The previous pool boy based queue used to give us a few connection drop issues, but they were few and far between. I know there's obviously a lot that might be our side and configuration focussed, but wanted to flag in case there's anything obvious here you could think of.

Mostly these issues come from our deferred queue consumers which are implemented as separate consumer supervisor processes, but that might be a red herring because honestly this is just the bulk of our db workload.

wojtekmach commented 5 years ago

Hey @cjbell, this seems related to another recent issue, check out https://github.com/elixir-ecto/ecto/issues/2833#issuecomment-440400022.

josevalim commented 5 years ago

Did you configure the pool_timeout before? If so, you may need to adapt the configs slightly as linked by Wojtek. :)

josevalim commented 5 years ago

I have improve the error message to point people to DBConnection.start_link/2 as well.
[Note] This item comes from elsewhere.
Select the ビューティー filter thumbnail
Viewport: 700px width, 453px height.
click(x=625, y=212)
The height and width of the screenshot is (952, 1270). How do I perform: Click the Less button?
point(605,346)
josevalim commented 5 years ago

Ping @cjbell :)

billgloff commented 5 years ago

I just upgraded to ecto 3.0.3 (db_connection 2.0.2) and now I'm receiving these same errors from Sentry every time quantum executes a job which polls and updates our Postgres db (which is still working btw!):

I tried setting the following but it was no help so far:

...
pool_size: 3,
# in microseconds, defaults to 50
queue_target: 200,
# in microseconds, defaults to 1000
queue_interval: 2000

These tables are in a staging env so they're small (< 4k records)

Any suggestions on what I can do here? Thanks in advance!
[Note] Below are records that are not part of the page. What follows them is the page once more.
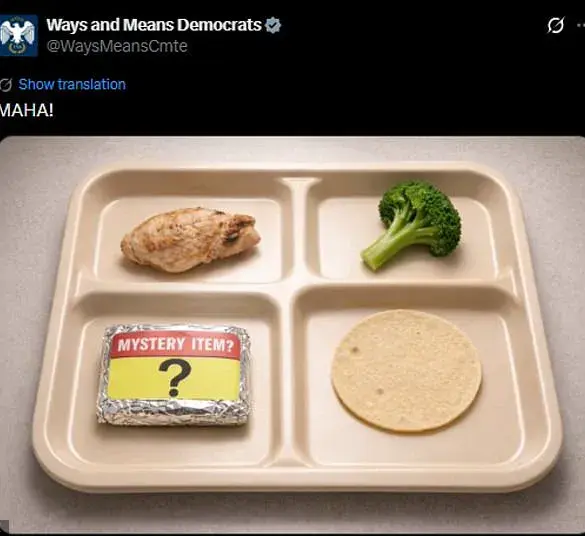Click the @WaysMeansCmte handle

coord(117,46)

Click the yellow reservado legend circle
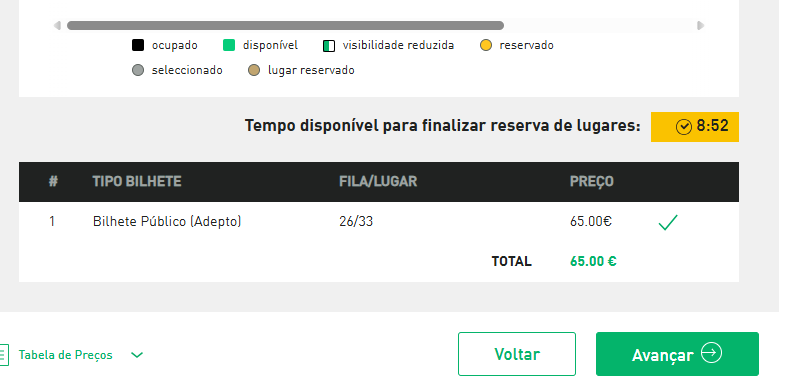[486, 45]
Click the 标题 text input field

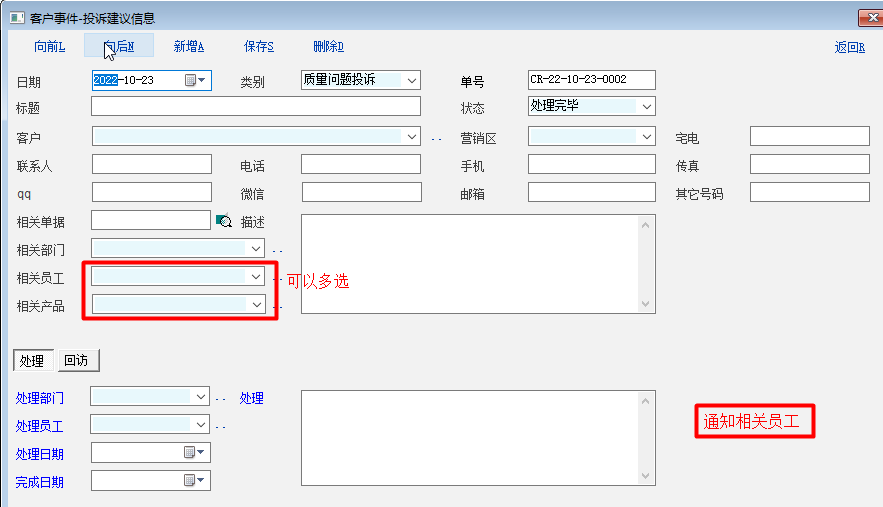coord(256,107)
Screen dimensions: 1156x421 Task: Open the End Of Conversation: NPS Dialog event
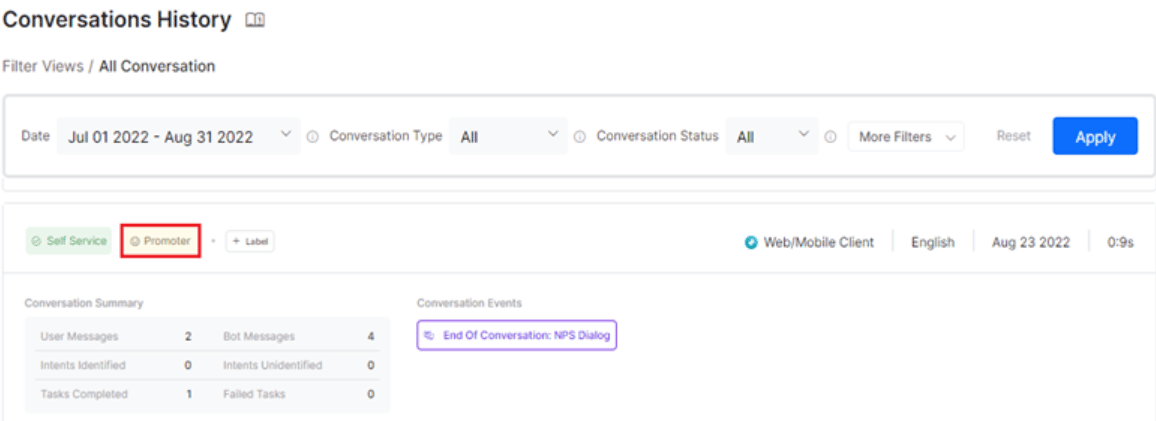[x=517, y=335]
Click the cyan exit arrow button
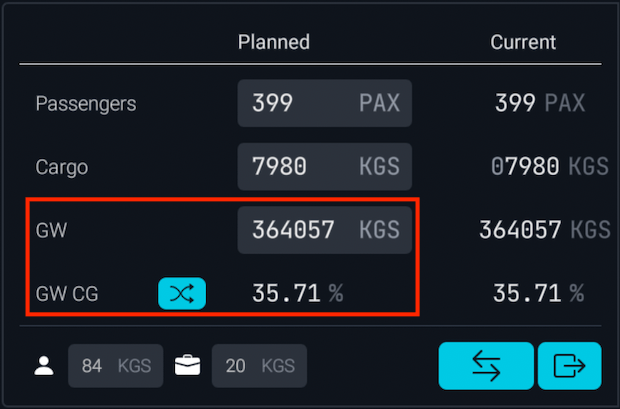620x409 pixels. point(569,366)
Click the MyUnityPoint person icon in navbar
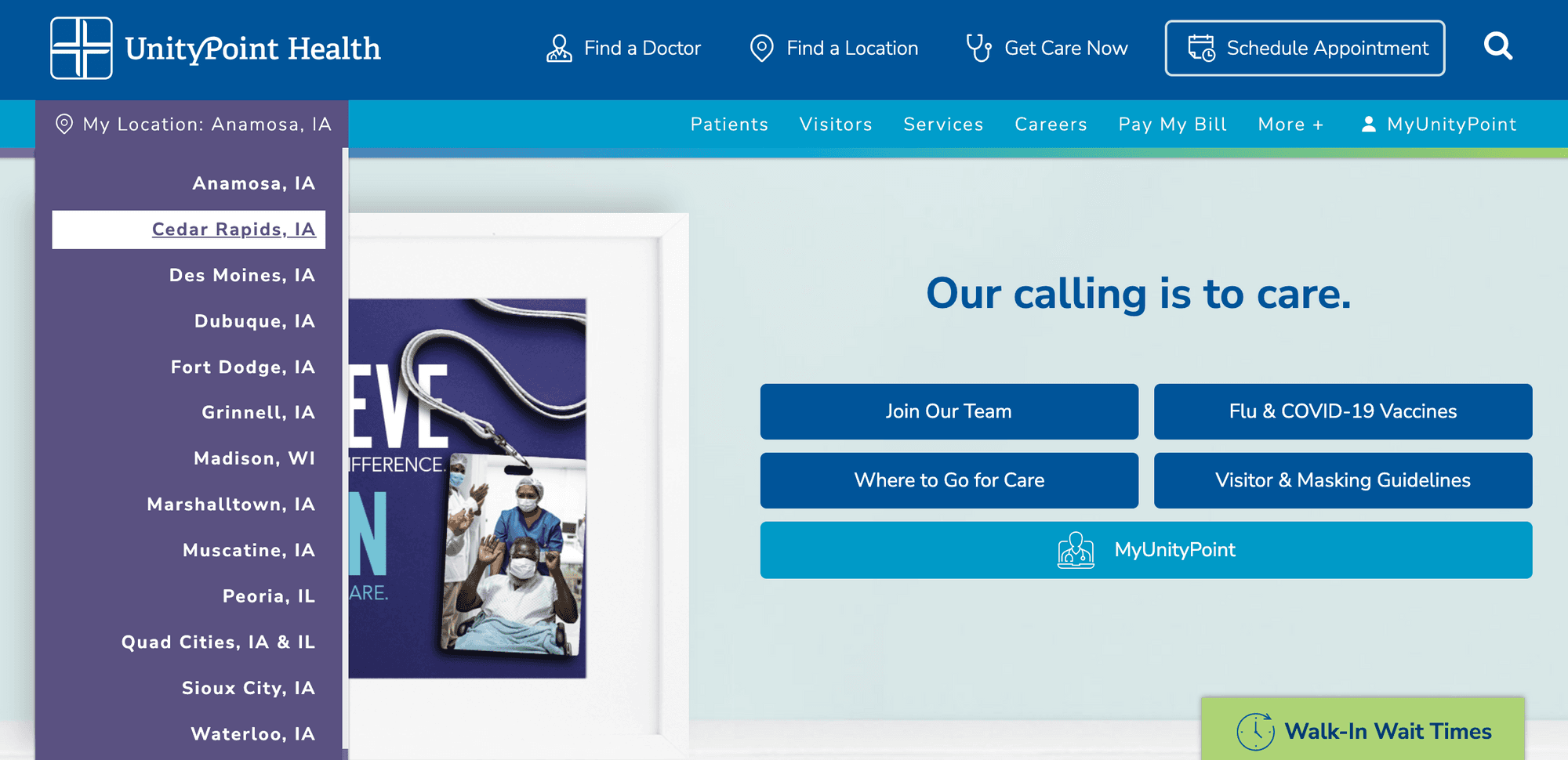 tap(1368, 125)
josevalim commented 5 years ago

Have you upgraded from which version? Also, why is the pool_size so low? If you are holding a connection for long because of any reason, then changing the queue config won’t help much. --

José Valimwww.plataformatec.com.br http://www.plataformatec.com.br/Founder and Director of R&D

billgloff commented 5 years ago

Was running ecto 2.2 before.

pool_size is low because I just have these 2 pollers that run every 60 seconds. I can try making it higher for testing purposes if you think that would help?
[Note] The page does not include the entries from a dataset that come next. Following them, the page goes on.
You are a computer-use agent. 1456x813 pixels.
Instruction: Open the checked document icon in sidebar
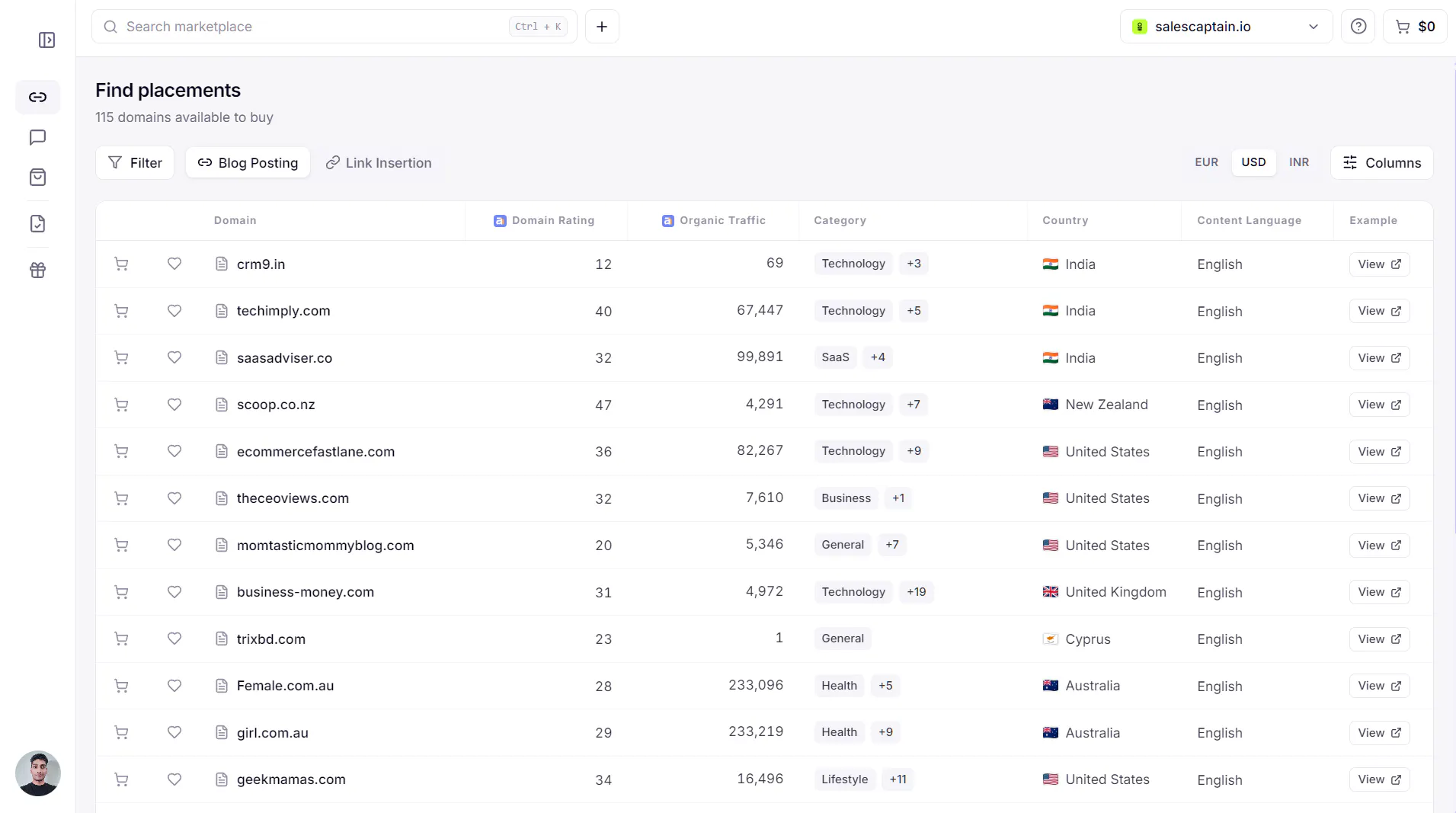pos(37,224)
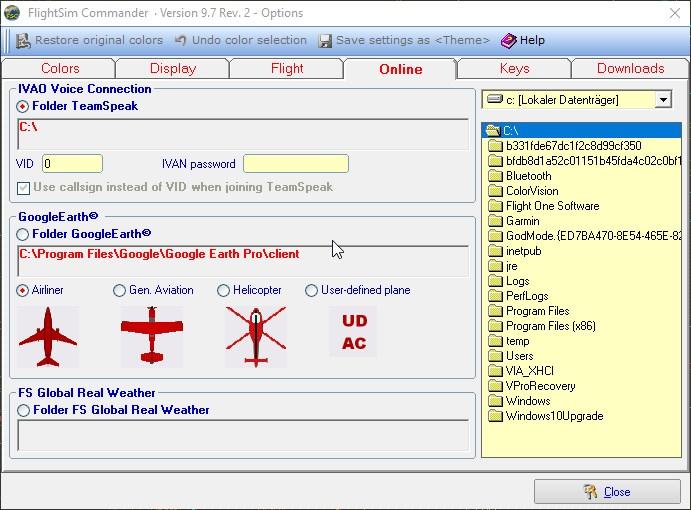Click the VID input field
The image size is (691, 510).
[71, 164]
This is a staging environment and 99.999% of the time it's just querying and not updating anything so I would be surprised if it was holding the connection for a long time.

josevalim commented 5 years ago

@billgloff let's try with 4 pollers and then 8 to see if it changes things but if you only have two processes doing queries ever, then a pool of 2 should have been enough indeed.

billgloff commented 5 years ago

@josevalim I changed the pool_size first to 4 and then 8 and unfortunately I'm still seeing the same errors.

josevalim commented 5 years ago

That’s very weird. Do you think you can isolate it or reproduce it in any way so we can give it a try? Tks. --

José Valimwww.plataformatec.com.br http://www.plataformatec.com.br/Founder and Director of R&D

billgloff commented 5 years ago

@josevalim Seems like the issue was on my side as I had some rogue process running throwing these errors to Sentry which made it confusing when I was debugging the issue on my staging server. Anyways, everything's working now as it should and I thank you for helping me!

josevalim commented 5 years ago

Closing this for now. Please let us know if you have more info to reproduce it, thanks!